Observation data Epoch J2000 Equinox ICRS
- Constellation: Aquila
- Right ascension: 19^{h} 56^{m} 14.252^{s}
- Declination: +11° 25′ 25.40″
- Apparent magnitude (V): +5.28

Characteristics
- Spectral type: A1 IV + K1 V to M1 V
- U−B color index: −0.02
- B−V color index: +0.00

Astrometry
- Radial velocity (R_{v}): −27.2±0.9 km/s
- Proper motion (μ): RA: +32.745 mas/yr Dec.: +5.630 mas/yr
- Parallax (π): 14.7474±0.0869 mas
- Distance: 221 ± 1 ly (67.8 ± 0.4 pc)
- Absolute magnitude (M_{V}): +1.14

Orbit
- Period (P): 3.320669±0.000017 d
- Eccentricity (e): 0
- Periastron epoch (T): 2459445.0916±0.0011 JD
- Argument of periastron (ω) (secondary): 43°
- Semi-amplitude (K_{1}) (primary): 36.48±0.07 km/s

Details

A
- Mass: 2.39 M_{☉}
- Radius: 1.8–2.5 R_{☉}
- Luminosity: 28.2^{+0.6} _{−0.7} L_{☉}
- Surface gravity (log g): 4.30 cgs
- Temperature: 9,484±13 K
- Metallicity [Fe/H]: +0.47 dex
- Rotational velocity (v sin i): 27 km/s
- Age: 280 Myr

B
- Mass: 0.40 M_{☉}
- Other designations: φ Aquilae, φ Aql, 61 Aql, BD+11°4055, FK5 3590, GC 27604, HD 188728, HIP 98103, HR 7610, SAO 105438, PPM 137250, WDS J19562+1125AB

Database references
- SIMBAD: data

= Phi Aquilae =

Binary star system in the constellation Aquila

Phi Aquilae is a binary star system in the equatorial constellation of Aquila. Its name is a Bayer designation that is Latinized from φ Aquilae, and abbreviated Phi Aql or φ Aql. The system has an apparent visual magnitude of +5.28 and is visible to the naked eye as a faint point of light. With an annual parallax shift of 14.7 mas, this star is located at a distance of approximately 221 ly from Earth. It is drifting closer with a radial velocity of −27 km/s. Based on its motion through space, this system is a candidate member of the nearby Argus association of co-moving stars, although it may be too old.

Phi Aquilae is a single-lined spectroscopic binary with an orbital period of 3.32067 days. The pair have a projected separation of 190.4 AU as of 2008. The primary component is a subgiant star with a stellar classification of A1 IV. The star is around 280 million years old and is spinning with a projected rotational velocity of 27 km/s. It has 2.39 times the mass of the Sun and somewhere in the range of 1.8–2.5 times the Sun's radius. The outer atmosphere has an effective temperature of 9,509 K, giving it the white-hued appearance of an A-type star. It is radiating 34 times the luminosity of the Sun.

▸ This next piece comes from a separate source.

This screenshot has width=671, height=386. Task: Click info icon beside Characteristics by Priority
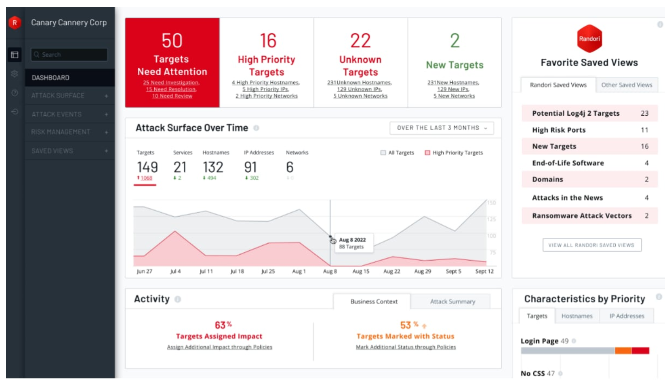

The orbiting companion may be the source of the X-ray emission from this system, as stars similar to the primary component do not generally produce detectable levels of X-rays. It has 40% of the mass of the Sun. Based on photometric data from the TESS mission, the pair may undergo grazing eclipses. This implies an orbital inclination of at least 79°, and constrains the mass of the secondary to 0.5 Solar mass.

A third component of this system was detected during the VAST survey. This faint component lies at an angular separation of 2.83 arcseconds, for a projected separation of 190 AU and an estimated orbital period of over 1,500 years.